> **Exercise details**: In the records below, find the line with "Careers (27, 2368)" and the line with "专题 (210, 81)". Print both exactly, along with every line between them, and no other line.

Collected data:
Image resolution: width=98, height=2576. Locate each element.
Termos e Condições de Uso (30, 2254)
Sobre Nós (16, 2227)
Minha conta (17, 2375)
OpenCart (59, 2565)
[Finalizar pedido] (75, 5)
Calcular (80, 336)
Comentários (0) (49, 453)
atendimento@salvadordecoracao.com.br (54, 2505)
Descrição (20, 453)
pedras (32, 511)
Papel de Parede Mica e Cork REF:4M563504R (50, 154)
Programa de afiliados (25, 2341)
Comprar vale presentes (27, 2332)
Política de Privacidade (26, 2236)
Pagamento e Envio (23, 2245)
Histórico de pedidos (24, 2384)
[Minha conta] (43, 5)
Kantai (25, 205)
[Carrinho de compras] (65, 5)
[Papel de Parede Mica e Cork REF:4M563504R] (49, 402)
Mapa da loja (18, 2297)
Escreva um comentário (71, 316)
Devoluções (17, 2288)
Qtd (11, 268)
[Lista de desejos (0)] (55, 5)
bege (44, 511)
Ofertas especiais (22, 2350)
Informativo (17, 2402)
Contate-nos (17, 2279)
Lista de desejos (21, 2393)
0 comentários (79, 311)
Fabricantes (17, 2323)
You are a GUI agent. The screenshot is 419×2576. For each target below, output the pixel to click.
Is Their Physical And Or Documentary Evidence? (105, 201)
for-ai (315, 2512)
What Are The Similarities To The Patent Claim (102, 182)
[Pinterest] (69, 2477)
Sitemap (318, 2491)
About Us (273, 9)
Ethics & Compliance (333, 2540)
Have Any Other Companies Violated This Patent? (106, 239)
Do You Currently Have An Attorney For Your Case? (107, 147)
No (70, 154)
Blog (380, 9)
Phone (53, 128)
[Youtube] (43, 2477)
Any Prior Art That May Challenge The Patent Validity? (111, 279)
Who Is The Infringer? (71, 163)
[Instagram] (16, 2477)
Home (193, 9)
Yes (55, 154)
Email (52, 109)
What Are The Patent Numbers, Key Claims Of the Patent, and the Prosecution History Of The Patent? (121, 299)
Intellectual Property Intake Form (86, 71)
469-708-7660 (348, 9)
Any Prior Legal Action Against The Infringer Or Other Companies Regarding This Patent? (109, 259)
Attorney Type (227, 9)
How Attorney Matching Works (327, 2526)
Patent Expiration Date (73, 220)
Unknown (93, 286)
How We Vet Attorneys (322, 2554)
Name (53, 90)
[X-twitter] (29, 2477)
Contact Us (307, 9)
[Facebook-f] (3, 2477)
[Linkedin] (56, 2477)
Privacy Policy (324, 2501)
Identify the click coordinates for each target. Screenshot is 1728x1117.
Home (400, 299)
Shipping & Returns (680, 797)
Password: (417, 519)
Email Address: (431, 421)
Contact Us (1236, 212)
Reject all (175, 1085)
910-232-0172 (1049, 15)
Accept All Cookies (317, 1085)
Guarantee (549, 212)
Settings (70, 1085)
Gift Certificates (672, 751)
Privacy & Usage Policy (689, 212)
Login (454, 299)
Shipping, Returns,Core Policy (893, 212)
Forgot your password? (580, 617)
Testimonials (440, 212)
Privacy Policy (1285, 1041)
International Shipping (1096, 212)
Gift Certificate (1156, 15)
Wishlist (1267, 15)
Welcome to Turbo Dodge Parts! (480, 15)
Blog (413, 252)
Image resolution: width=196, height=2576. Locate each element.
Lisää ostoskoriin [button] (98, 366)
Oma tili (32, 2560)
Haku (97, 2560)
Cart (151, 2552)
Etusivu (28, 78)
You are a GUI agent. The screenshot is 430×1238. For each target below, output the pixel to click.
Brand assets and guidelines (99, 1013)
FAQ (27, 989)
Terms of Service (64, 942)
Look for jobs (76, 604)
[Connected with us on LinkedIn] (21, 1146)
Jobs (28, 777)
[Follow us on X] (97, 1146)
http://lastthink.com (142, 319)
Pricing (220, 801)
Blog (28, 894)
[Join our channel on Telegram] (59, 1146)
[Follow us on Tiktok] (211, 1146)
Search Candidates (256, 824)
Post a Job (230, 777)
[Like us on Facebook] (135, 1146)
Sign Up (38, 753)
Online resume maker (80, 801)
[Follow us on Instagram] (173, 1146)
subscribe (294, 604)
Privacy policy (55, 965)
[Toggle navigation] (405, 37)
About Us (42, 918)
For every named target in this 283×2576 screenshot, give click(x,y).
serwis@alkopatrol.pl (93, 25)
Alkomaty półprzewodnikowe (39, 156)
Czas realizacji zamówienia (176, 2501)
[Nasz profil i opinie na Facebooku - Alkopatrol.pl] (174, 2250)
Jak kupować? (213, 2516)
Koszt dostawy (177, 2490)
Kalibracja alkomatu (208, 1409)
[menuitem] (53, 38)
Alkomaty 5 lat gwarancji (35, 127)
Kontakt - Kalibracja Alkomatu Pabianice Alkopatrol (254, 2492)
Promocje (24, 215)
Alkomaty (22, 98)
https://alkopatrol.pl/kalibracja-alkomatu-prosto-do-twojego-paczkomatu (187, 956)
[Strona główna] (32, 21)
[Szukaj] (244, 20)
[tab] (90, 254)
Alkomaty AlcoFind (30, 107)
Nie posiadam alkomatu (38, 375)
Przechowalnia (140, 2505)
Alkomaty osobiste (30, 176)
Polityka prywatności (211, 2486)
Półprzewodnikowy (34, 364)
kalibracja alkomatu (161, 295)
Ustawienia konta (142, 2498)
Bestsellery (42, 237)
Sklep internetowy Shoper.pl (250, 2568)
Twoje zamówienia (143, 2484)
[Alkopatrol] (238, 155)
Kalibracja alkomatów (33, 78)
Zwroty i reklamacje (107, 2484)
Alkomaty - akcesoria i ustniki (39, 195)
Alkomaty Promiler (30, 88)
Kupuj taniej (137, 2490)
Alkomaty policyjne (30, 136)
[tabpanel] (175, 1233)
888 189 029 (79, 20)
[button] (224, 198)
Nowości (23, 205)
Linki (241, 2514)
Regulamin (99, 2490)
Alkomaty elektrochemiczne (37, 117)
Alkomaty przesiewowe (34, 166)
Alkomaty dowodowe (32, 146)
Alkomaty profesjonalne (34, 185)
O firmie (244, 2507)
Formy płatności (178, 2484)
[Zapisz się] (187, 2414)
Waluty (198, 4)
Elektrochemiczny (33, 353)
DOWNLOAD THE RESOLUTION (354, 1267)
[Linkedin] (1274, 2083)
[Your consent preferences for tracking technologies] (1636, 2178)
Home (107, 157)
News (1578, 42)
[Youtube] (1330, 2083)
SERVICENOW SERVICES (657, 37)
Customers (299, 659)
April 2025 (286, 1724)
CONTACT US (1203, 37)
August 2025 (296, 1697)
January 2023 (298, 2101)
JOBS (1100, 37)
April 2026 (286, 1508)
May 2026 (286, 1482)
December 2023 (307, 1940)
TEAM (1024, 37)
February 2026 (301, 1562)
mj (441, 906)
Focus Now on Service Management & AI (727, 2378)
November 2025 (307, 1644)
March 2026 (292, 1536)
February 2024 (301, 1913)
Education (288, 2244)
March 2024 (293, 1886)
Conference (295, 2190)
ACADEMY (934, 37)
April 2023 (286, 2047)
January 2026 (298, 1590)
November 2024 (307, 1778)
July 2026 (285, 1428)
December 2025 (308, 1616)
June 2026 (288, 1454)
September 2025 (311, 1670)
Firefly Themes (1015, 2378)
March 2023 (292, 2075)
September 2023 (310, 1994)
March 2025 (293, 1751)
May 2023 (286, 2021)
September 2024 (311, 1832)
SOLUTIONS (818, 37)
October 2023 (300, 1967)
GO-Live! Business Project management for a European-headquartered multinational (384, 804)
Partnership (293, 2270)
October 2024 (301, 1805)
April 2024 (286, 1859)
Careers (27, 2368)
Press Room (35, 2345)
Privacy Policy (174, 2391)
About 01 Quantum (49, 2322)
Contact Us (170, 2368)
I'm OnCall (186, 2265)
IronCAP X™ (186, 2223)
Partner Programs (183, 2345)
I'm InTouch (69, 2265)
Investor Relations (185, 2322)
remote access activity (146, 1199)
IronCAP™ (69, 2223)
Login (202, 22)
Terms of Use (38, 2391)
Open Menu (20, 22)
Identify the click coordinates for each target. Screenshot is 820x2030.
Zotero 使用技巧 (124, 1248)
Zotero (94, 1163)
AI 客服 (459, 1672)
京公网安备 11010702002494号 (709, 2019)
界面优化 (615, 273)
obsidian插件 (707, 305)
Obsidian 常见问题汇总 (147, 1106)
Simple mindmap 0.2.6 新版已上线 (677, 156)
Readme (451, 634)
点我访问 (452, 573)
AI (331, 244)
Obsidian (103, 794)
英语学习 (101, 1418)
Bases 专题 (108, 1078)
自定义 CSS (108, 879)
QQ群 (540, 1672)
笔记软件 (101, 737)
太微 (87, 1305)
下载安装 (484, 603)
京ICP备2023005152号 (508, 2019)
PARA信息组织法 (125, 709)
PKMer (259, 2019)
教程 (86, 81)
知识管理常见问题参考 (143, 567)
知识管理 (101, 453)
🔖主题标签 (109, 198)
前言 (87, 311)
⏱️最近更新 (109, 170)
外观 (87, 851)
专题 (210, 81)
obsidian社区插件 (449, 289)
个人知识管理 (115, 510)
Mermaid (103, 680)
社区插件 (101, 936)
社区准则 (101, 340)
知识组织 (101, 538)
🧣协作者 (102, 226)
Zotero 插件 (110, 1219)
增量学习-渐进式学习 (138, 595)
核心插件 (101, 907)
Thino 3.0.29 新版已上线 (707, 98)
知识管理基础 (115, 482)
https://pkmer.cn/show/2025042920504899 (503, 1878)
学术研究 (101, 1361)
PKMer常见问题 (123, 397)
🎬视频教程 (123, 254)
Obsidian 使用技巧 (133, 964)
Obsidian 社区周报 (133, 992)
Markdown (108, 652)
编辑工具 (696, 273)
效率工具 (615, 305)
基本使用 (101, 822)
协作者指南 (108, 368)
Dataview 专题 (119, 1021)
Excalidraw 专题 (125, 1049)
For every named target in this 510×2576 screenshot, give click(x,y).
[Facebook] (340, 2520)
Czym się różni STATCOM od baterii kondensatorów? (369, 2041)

> **Response area**:
Careers (27, 2368)
Press Room (35, 2345)
Privacy Policy (174, 2391)
About 01 Quantum (49, 2322)
Contact Us (170, 2368)
I'm OnCall (186, 2265)
IronCAP X™ (186, 2223)
Partner Programs (183, 2345)
I'm InTouch (69, 2265)
Investor Relations (185, 2322)
remote access activity (146, 1199)
IronCAP™ (69, 2223)
Login (202, 22)
Terms of Use (38, 2391)
Open Menu (20, 22)
Identify the click coordinates for each target. Screenshot is 820x2030.
Zotero 使用技巧 (124, 1248)
Zotero (94, 1163)
AI 客服 (459, 1672)
京公网安备 11010702002494号 (709, 2019)
界面优化 (615, 273)
obsidian插件 (707, 305)
Obsidian 常见问题汇总 (147, 1106)
Simple mindmap 0.2.6 新版已上线 (677, 156)
Readme (451, 634)
点我访问 (452, 573)
AI (331, 244)
Obsidian (103, 794)
英语学习 (101, 1418)
Bases 专题 (108, 1078)
自定义 CSS (108, 879)
QQ群 (540, 1672)
笔记软件 (101, 737)
太微 (87, 1305)
下载安装 (484, 603)
京ICP备2023005152号 (508, 2019)
PARA信息组织法 (125, 709)
PKMer (259, 2019)
教程 (86, 81)
知识管理常见问题参考 (143, 567)
知识管理 (101, 453)
🔖主题标签 (109, 198)
前言 (87, 311)
⏱️最近更新 (109, 170)
外观 (87, 851)
专题 (210, 81)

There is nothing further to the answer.